So while Peter sets up the equipment, Walter looks at a picture of Nancy and asks why she looks so familiar, and Peter reminds him that he dissected her twin sister yesterday: "Blond girl, about five-seven. Really well done. Melted fillings." Peter's compassion is truly inspiring. Anyway, Peter gives a cord to Astrid to plug into the computer and then announces that the project he's been working on was for Walter. His equipment reconstructs audio. "I wanted to digitize some of those old water-damaged vinyl records you have. I know how much they mean to you," says Peter. Walter's quite touched, and Peter beams at him for a moment, and Walter's reminded of a time when Peter was five and he built Walter a popsicle-stick napkin holder. "Dreadful design. Utterly useless," says Walter, happily. Hee. Moving on, Peter says the basic principles here are very simple: "You all know how a record player works, right?" And Astrid has to show off her knowledge of vibration amplification. Although I have to say, as much as we take recorded sound for granted, it must have seemed like magic when phonographs were invented, huh?

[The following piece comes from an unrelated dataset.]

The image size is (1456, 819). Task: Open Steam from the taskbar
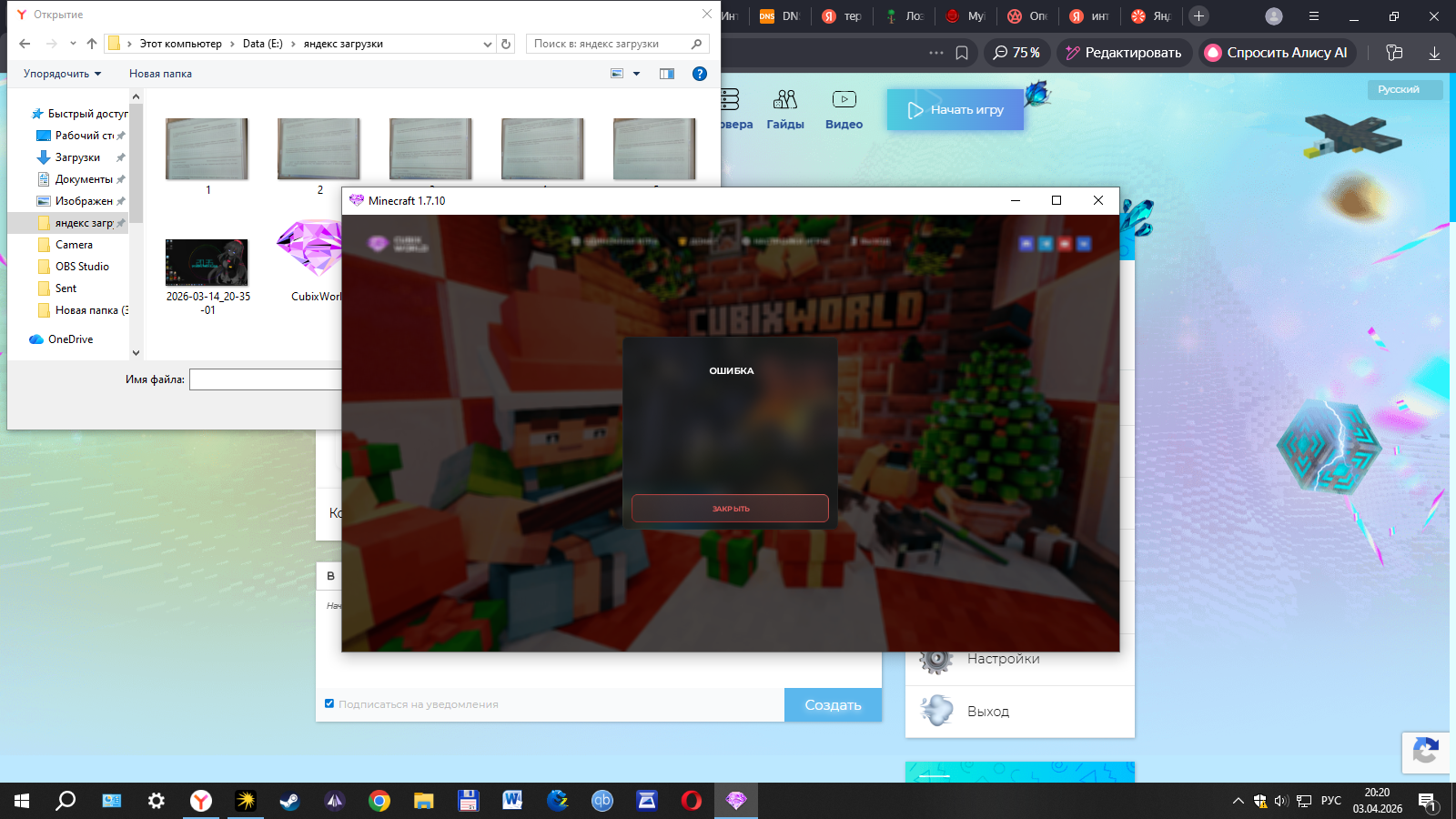(x=289, y=801)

Anyway, Peter, who's placed the glass disk under the electron microscope, says he's using it take a high-resolution digital image of the grooves on the surface of the record, which will then be transferred into the computer, which will translate it back into audio. "You sound just like him," says Astrid, meaning Walter. Proud moment for Papa! My son has cannibalized expensive, necessary equipment for a theoretical and highly dubious project, and he's contaminated a crime scene to do so! Peter says Walter figures the pyrotechnic abilities only occur during times of stress, so he figures the heat generated caused the window to liquefy slightly. "Which means that any sound that was in this room at that time would've left microscopic impressions in the molten glass.
If you'll excuse me, I'm going to go pour myself a large drink.
So Peter asks Astrid to scan the glass, and she does that no problem, and Peter says the scan is being transferred into the audio processor, and can I just ask when Peter found the time to program code that reads molten glass like record grooves? Not that it works, initially. There's just a piercing noise and the glass section shatters. "That could have been one of my records!" says Walter, concerned. Peter says it's OK because he already has a digital scan of the glass. So he tries again, typing on his computer, and he slows it down by spinning the turntable device that's attached, and I'm no computer geek but I'm reasonably certain that you shouldn't need to physically spin a turntable to make your all-digital file play slower. The noise and static starts to fade out and some voices start being heard. It's the new Sonic Youth record! Walter tells Peter to "attenuate for ambient noise," and so Peter fiddles with some knobs and we can make out a woman screaming "get out of here! Stay away!" And then there are some cellphone tones and a man's voice saying, "I have her. See you there." Wow. It sounds like she was abducted. NICE WORK, Peter. "Poor dear," says Walter. The phone tones heard nice and clear, so Olivia gets Peter to play that back, because she has a cellphone app that can dial a number from audio tones. You know, even all the way up here in northern Alberta, we have ten-digit dialing, so I'm surprised that, judging from this, Boston doesn't. Olivia's phone dials the number, and we see a cellphone on a stack of paperwork that gets picked up by ... Agent Harass! "This is Harass," he says. Olivia says nothing.